◆ ТЕКСТ ДЛЯ ЧТЕНИЯ:
= = =
Записки Феникса. Часть 8. Глаз грозы

Поразительно, до чего внутренне гибок человек! Когда мама была жива, мысль о ее смерти казалась абсурдной. А сейчас живу и тянусь к удовольствиям, будто ничего и не произошло.

 Честно говоря, такой она кажется и до сих пор. Но я прячу эту мысль в закоулки души, трусливо прячу, надо сказать. Раньше, представляя себе такое горе, я останавливалась на двух вариантах: умереть вместе с мамой «до» или от тоски – «после». Для первого варианта существовали любимая машинка и не менее любимая трасса, где любила гонять при звездах. Стоит увидеть, думалось мне, признаки приближения смерти, посажу маму в машину и… Второй вариант был мучительнее. Как видите, вариант «жить» даже и не предполагался. Зачем? Для чего?
 
Знаю, эти вопросы всплывают у всех, как только бесконечно-тягуче-тяжелая тоска дает первые трещинки. Все ищут на них ответы. Священники, психологи, гуру дают ответы. На все вкусы. Выбирай любой. Глаза разбегались Выбирала я выбирала, пока в одно прекрасное апрельское утро не проснулась спозаранку и, с отягощенной тяжелыми думами головой, побрела на кухню заварить чай. Высоко в бледном небе бледно блестела звездочка. В то утро меня так потянуло на кладбище, что не могла противостоять. Собралась и поехала. Одна. Совершенно одна.
= = =
Извлечённые записи
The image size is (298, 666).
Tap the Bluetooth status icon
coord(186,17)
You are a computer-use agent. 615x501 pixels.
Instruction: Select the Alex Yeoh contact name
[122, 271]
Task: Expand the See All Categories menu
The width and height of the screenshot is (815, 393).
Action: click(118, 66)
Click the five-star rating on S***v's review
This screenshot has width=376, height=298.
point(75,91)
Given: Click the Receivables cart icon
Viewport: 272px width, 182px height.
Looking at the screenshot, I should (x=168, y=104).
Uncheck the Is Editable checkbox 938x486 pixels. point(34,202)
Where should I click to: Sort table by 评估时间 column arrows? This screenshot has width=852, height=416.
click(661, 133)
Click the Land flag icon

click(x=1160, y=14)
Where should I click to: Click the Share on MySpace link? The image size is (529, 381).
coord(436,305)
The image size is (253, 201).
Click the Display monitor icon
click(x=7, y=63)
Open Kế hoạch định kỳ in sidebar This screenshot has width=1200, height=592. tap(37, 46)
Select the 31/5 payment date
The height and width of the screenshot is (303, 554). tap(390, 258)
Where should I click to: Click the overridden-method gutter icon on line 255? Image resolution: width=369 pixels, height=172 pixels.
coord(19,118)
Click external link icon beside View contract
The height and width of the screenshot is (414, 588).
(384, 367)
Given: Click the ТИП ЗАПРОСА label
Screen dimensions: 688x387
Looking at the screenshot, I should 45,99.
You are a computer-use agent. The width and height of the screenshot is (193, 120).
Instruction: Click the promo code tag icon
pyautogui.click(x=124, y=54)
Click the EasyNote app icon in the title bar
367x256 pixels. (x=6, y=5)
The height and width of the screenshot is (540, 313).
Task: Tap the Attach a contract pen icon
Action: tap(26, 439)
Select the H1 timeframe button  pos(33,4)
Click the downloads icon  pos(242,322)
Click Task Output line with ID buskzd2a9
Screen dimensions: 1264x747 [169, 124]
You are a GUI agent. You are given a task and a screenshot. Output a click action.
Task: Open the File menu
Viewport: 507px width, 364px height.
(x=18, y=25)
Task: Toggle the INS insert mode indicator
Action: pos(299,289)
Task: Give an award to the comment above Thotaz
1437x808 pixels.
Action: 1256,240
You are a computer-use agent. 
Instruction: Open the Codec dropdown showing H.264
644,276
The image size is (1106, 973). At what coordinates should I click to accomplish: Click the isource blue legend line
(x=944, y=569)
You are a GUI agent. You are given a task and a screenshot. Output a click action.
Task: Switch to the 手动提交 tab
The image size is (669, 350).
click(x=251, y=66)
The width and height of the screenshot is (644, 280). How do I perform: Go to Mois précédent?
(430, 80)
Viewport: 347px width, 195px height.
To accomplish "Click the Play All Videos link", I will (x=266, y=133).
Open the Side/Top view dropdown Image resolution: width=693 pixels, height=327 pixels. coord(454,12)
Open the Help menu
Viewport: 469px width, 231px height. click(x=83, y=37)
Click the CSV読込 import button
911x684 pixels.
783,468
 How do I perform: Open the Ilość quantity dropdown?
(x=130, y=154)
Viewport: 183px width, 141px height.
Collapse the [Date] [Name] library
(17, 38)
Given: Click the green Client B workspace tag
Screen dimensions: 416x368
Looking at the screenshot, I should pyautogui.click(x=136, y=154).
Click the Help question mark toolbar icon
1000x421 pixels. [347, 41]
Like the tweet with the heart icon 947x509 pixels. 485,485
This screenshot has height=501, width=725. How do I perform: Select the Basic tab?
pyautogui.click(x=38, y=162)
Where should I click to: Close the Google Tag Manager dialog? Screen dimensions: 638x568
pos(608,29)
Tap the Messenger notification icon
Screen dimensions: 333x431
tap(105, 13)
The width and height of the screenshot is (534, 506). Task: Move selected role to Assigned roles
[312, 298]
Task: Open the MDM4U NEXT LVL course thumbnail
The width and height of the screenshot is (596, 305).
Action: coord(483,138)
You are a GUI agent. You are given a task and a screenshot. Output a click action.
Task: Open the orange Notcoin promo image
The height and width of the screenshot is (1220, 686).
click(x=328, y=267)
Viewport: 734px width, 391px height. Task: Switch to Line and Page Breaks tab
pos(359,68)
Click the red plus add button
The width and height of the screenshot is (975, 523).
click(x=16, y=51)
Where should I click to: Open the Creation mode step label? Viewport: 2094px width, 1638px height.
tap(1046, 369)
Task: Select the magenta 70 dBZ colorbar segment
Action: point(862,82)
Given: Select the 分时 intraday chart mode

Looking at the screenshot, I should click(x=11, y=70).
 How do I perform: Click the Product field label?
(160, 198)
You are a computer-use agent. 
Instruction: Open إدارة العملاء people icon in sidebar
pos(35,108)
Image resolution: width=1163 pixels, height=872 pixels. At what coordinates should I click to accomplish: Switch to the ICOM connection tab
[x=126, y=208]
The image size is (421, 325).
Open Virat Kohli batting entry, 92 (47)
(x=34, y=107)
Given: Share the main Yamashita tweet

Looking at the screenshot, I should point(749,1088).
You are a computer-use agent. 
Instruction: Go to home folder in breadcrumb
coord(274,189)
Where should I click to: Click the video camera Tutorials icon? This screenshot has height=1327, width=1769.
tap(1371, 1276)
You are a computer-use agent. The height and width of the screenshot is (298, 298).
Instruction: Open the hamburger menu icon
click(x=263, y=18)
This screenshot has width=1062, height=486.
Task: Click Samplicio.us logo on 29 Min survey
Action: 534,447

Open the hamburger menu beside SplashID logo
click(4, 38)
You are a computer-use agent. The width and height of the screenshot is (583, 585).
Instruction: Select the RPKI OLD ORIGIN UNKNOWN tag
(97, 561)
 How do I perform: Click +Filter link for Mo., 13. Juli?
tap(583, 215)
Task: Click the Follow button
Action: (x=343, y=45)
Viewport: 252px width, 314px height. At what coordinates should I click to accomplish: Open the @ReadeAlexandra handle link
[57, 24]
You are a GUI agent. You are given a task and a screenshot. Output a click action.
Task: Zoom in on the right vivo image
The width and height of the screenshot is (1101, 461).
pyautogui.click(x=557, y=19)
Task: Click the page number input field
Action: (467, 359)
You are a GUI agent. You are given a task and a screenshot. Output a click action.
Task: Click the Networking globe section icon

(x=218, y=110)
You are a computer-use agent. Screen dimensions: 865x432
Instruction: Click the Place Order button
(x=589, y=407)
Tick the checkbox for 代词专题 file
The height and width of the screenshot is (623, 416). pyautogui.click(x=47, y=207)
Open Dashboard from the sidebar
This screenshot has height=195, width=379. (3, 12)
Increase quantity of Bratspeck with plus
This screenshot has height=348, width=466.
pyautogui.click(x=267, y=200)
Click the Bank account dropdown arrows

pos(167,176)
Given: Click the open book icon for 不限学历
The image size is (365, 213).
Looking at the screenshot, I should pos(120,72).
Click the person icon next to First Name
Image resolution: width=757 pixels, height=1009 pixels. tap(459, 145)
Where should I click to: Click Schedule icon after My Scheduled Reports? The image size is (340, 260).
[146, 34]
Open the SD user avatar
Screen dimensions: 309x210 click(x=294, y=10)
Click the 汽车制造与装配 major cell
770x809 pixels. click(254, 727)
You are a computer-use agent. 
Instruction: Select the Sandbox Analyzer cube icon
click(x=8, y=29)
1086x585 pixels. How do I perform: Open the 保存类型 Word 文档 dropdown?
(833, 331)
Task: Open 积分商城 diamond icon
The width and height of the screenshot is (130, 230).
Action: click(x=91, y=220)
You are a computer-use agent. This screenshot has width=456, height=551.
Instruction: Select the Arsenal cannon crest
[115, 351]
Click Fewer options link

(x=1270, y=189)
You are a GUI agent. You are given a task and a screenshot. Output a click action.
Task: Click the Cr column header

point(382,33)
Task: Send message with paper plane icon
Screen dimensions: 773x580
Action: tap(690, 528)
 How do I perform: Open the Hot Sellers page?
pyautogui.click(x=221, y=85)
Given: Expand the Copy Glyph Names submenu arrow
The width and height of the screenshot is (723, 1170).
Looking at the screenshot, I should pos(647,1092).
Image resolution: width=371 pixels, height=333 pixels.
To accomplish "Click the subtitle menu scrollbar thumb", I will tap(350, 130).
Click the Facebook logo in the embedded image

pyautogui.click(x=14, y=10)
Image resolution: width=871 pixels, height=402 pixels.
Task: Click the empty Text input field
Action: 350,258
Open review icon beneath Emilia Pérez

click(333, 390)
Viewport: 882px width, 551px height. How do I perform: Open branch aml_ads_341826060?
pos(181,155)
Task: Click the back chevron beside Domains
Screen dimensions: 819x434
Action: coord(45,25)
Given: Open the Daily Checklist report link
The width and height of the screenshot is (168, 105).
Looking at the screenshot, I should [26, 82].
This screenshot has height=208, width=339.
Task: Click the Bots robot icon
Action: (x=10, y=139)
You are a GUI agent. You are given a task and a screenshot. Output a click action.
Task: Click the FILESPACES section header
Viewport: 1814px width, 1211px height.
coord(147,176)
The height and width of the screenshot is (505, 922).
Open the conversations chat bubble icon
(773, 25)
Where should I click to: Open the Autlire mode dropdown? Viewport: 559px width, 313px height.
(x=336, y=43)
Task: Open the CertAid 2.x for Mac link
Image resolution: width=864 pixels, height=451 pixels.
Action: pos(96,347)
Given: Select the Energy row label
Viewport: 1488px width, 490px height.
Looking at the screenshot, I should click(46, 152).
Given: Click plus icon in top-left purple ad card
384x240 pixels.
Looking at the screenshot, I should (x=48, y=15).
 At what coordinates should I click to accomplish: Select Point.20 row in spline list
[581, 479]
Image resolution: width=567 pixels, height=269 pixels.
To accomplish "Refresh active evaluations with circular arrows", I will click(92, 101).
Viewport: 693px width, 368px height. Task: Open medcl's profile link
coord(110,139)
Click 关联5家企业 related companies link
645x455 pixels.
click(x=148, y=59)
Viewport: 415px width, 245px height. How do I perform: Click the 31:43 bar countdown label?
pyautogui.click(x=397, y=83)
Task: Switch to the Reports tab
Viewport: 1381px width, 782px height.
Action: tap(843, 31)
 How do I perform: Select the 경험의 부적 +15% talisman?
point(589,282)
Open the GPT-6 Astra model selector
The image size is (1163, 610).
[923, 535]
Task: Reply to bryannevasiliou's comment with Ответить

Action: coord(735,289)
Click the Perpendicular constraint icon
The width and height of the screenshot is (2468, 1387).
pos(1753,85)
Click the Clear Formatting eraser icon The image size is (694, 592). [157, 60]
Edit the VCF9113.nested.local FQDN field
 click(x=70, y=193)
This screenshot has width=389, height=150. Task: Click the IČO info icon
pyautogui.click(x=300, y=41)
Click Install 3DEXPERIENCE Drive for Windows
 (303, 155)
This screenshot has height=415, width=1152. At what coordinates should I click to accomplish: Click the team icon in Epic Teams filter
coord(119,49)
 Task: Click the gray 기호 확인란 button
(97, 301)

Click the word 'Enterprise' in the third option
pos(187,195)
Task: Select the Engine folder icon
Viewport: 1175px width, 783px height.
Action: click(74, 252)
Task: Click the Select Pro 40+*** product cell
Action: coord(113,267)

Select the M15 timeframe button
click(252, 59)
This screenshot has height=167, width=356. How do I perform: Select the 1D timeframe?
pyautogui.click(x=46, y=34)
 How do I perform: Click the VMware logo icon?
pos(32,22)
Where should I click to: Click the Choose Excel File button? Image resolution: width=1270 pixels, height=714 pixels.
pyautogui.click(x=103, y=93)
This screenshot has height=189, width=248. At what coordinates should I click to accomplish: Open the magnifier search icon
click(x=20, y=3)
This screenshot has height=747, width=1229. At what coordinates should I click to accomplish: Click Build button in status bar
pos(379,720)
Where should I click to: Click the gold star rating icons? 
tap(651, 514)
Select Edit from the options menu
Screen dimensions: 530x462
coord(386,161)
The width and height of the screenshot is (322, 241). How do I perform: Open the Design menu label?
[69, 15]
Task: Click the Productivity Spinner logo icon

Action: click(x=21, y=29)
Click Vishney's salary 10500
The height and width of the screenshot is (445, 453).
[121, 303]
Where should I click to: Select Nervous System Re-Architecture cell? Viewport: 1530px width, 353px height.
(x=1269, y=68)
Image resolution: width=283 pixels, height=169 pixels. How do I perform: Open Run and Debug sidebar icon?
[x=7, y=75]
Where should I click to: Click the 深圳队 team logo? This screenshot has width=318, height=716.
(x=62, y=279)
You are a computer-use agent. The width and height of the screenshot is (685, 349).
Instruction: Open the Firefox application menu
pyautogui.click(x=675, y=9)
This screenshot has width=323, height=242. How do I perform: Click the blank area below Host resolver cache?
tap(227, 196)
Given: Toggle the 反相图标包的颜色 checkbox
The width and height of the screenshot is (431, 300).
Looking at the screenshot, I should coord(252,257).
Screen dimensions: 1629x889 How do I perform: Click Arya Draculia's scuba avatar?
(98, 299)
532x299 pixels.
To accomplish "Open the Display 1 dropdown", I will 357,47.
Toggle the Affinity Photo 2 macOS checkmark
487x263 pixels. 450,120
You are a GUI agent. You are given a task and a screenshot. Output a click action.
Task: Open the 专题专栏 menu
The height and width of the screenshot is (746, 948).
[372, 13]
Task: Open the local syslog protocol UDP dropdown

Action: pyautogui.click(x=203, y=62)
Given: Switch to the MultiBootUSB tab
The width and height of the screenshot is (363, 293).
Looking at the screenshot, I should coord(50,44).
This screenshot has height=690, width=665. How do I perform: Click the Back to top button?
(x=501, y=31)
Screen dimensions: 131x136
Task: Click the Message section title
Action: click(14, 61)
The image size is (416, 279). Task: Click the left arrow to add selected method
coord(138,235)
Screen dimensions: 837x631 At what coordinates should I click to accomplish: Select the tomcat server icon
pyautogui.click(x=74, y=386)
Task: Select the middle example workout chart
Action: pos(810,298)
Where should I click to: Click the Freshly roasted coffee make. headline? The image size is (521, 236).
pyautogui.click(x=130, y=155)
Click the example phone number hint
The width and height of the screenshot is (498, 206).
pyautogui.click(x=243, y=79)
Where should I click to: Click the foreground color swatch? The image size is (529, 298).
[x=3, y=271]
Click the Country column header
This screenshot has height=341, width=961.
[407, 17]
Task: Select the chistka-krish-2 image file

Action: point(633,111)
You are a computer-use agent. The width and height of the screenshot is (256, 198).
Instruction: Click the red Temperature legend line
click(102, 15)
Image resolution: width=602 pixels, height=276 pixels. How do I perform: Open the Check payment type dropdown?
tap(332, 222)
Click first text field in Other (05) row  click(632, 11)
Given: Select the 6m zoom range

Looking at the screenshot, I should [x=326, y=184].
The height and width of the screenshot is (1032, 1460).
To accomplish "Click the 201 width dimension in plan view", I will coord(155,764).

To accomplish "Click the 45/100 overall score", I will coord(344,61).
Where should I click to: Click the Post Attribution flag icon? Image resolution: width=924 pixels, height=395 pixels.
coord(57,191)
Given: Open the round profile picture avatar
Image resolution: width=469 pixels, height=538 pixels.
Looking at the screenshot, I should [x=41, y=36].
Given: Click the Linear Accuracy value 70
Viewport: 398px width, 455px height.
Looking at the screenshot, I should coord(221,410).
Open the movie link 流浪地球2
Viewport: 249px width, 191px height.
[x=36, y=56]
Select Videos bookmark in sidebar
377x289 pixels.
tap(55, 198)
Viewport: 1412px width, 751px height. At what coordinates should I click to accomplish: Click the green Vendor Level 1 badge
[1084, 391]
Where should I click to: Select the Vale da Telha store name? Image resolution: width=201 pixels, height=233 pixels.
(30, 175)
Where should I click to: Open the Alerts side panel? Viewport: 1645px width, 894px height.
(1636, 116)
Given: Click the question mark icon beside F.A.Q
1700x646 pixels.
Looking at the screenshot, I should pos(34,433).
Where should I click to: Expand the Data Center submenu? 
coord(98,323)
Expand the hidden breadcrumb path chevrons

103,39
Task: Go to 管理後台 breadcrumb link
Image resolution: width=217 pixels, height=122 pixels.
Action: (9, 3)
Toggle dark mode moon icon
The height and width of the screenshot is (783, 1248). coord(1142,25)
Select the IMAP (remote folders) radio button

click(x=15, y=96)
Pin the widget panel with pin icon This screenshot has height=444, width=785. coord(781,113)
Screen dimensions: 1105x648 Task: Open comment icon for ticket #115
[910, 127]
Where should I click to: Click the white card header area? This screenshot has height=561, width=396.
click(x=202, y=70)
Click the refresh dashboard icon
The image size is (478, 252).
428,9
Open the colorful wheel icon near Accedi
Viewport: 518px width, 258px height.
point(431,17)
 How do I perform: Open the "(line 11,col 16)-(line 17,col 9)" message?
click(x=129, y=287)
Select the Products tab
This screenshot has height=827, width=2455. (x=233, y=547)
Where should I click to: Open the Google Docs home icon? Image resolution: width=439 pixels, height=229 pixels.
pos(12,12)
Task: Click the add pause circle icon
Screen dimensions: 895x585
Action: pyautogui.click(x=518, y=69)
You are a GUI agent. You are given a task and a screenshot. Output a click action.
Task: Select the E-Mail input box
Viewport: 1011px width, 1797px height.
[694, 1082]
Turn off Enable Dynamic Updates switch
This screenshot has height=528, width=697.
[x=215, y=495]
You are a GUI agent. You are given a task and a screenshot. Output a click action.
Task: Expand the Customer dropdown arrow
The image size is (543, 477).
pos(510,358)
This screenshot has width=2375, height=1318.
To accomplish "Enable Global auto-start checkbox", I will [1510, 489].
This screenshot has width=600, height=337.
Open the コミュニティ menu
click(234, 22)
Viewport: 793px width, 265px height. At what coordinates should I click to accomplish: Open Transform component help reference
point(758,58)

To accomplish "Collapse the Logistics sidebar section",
= = =
◆ ЧТО СДЕЛАТЬ:
1. Переведите на английский язык предложение «Второй вариант был мучительнее.» из текста об утрате мамы.
2. Продолжите текст об утрате мамы, начав сразу после его последнего предложения.

◆ ОТВЕТЫ К ЗАДАНИЯМ:
1. The second option was more agonizing.

2.
Было тепло, тихо и безлюдно. Работа на могиле нашлась: выщипать бурьян, посадить цветы. Тяжкий (для закоренелой горожанки) труд плюс мрачные мысли дали в итоге закономерную усталость, а солнышко к тому времени поднялось и грело почти по-летнему. Было тепло, уютно, ласково, будто мама жива и не было никакой смерти и никаких похорон.

Мысли исчезли. Будто аннигилировали их одним махом. Потом, как росток, вспорола нирвану одна. Каково им там, лежать под землей, на кладбище?

Разморило меня, прилегла на скамейку, растянулась на ней во всю спину. На меня обрушилось бездонное небо с белыми клочками тучек. Так и они – смотрят, наверное, на небо. Днем и ночью изо дня в день. Всегда. Вечно. Вечная пытка – знать, что будет лишь это небо, темное, светлое, хмурое, в обрамлении сосен, ясное или комковатое, как сейчас, - только это небо, другого не видать. Какое-то время это наивысшее наслаждение. Недолго.

Сбоку что-то зажужжало. Майский жук, фальстартовец, пополз по рыхлому гранитному столбику соседской могилы. Прямо надо мной прорезала прозрачный воздух пара ласточек. Улитка медленно, упорно взбиралась по листку.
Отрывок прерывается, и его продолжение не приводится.